Discussion: In the section on alpha diversity, please refer to the previous results. Was alpha diversity influenced by differences in sample types (saliva vs swabs), sequenced regions (V3–V4 vs V4) and platforms (MiSeq vs Ion Torrent)?

Response 14:

We thank the reviewer for the suggestion. We have incorporated alpha diversity in the Discussion (Page 14, Line376).

 

Comment 15:

Discussion. Please check and correct the italicised genes: TP53, RB1, CDKN2A, PIK3CA, NOTCH1, and NFE2L2, as well as the names of bacteria, e.g. Streptococcus bovisPrevotella.

Response 15:

We thank the reviewer for the suggestion.

 

Comment 16:

Complete the abbreviations section.

Response 16:

We thank the reviewer for the suggestion.

 

Comment 17:

From July 2024 to September 2025, new original publications and review articles on this topic appeared. It is worth checking whether they would enrich Your work.

Response 17:
We thank the reviewer for this helpful suggestion. We reviewed the recent publications from July 2024 to September 2025 and agree that they provide important insights that enrich our manuscript. Accordingly, we have incorporated the following updates (Page 16, Line 474 and Page 17, Line 511):

Our initial search covered studies published up to mid 2024. The databases were re-checked in July 2025 prior to submission; 4 additional studies were identified with consistant and additional informative findings [74–77]. The oral microbiome also shows promise as a non-invasive biomarker for EC. Predictive models based on microbial profiles have achieved high accuracy, with an ESCC classifier reaching an AUC of 0.87. Key microbial markers include Neisseria perflava and Haemophilus parainfluenzae. Saliva-based prediction models also demonstrated strong discriminative ability (AUC = 0.791), with decreased abundance of Akkermansia and Escherichia-Shigella linked to increased cancer risk. These findings underscore the translational potential of microbial markers for early detection.

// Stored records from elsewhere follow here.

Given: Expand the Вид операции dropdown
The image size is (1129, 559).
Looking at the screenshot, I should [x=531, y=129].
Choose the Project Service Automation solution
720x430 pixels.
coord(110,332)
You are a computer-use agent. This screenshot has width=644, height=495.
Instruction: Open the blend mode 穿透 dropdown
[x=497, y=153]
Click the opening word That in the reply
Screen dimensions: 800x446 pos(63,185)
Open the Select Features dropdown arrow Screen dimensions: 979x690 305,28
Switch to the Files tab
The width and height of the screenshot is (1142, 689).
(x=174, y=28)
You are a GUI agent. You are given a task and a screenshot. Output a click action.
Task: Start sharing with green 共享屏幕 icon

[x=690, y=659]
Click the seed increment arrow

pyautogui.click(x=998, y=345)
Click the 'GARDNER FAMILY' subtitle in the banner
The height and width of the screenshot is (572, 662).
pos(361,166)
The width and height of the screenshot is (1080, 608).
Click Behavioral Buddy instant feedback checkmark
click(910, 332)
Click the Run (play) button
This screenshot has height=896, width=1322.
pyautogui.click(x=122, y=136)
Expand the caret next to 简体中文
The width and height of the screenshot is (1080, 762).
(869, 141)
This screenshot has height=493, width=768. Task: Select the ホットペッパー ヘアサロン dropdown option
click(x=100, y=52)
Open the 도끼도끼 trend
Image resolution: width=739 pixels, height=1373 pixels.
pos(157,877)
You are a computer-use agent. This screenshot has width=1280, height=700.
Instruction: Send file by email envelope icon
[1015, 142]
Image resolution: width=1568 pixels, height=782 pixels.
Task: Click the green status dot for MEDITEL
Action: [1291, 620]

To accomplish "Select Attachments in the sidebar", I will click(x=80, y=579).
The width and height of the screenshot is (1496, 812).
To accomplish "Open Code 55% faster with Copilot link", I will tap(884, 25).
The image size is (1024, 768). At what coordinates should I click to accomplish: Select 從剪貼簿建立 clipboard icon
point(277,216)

We thank the reviewer again for directing us to these valuable new resources, which have strengthened and updated our manuscript.

Round 2

Reviewer 1 Report

Comments and Suggestions for Authors

Authors have addressed all of my concerns, it could be accepted for publication now.

Reviewer 2 Report

Comments and Suggestions for Authors

Thank You for Your responses to my comments. Based on Your answers and the changes made to the publication, I believe that the publication can be accepted.
I wish You continued success in the future.